Calm before a storm? Or peace is winning at last?
For the people – both civilians and military alike – in the restive deep south who are used to violence perpetrated by Islamic militants and rogue security forces on daily basis, the fact that there was not a single violent incident on the 2nd, 5th, 8th and 10th of November came as a total surprise although welcoming.
Many of them have started wondering whether it was calm before a storm? Or whether peace is winning the battle at last?
There were mixed reactions to the unusual drop in violent incidents.
General Ekachai Srivilas, director of the Peace and Good Governance of the King Prajadhipok’s Institute, attributed the usual calm to secret peace dialogues currently held between representatives of governmental agencies such as the Internal Security Operations Command and the Southern Border Provinces Administration Centre and militant gangs operating in Yala, Pattani and Narathiwat provinces as well as the peace forums conducted by civil societies.
Citing property boom in Pattani, the general said that investors appeared to have realized that the situation was improving to the extent that they became confident to make investment on property projects.
He added that even the KPI had launched a course on peace building for peope who are concerned with the unrest situation in the far south with 30 people being accepted to take the course.
General Ekachai’s optimistic view was shared by Mr Sitthipong Chantharaviroj, chair of the Muslim Lawyers Foundation.

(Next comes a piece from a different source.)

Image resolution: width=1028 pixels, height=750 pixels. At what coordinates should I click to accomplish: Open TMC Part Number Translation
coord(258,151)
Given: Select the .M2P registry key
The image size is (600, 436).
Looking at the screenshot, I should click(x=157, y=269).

He agreed that the situation appeared to be improving because of the positive policies implemented by SBPAC which have won increasing trust among the local Muslims and the peace activities undertaken by civil societies.

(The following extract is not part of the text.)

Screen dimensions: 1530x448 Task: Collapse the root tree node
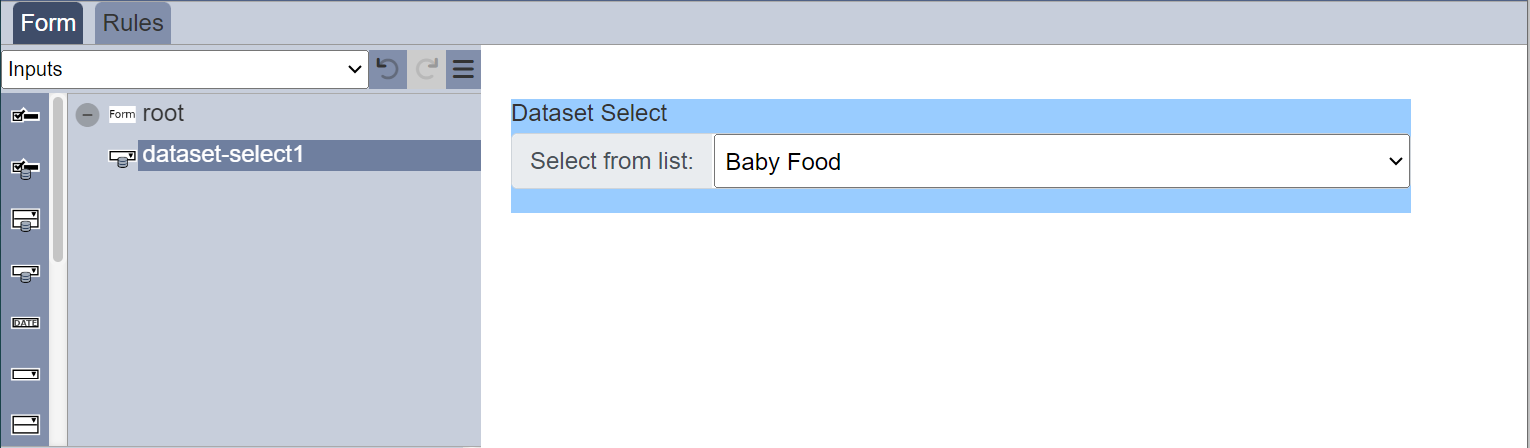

Besides the four “peaceful” days in two weeks’ time, there were a few serious violent incidents: a car bombing and a motorcycle bombing in Ruesoe district of Narathiwat on November 3; a roadside bombing of a police patrol car in Kok Po district of Pattani on November 7 and the fatal shooting of a teacher in Yarang district of Pattani on November 9.
Mr Sitthipong also attributed the improving situation to the fact that Prime Minister Yingluck Shinawatra has personally taken charge of overseeing the unrest situation and security affairs as well as the recent introduction of re-education programme under the Internal Security Act for militants who turned themselves in.
However, an ISOC officer said that it was still unclear and too early to assume that the seemingly improving situation was the result of secret peace dialogues between government representatives and militant groups.
But he suggested that the seemingly improving situation might be attributable to the recent successful crackdown of a major contraband and illegal oil smuggling racket in Pattani. He said that the racket whose underground business worth about 500 million baht a month had paid bribes to every governmental unit and also the militants.
A well-informed police source also attributed the unusual calm to successful crackdowns on militant gangs and contraband racketeers causing them to temporarily suspend their illicit activities.
But he warned that after the calm these illegal elements might step up their terror attacks again.
Mr Abdulloh Hajiyama, head of the Muslim Intellectual Association, said he suspected that the militant gangs might be taking a break after they had carried out several violent incidents since the end of the Ramadan.
"I believe they (militants) are waiting for the right moment to renew attacks which may be more violent," he added.
For Mukta Seekaji, a coordinator of the 93 suspected militants who earlier surrendered to the authorites, he said he didn’t see any change of the situation at all.
Caption : The peaceful atmosphere in central of Yala province.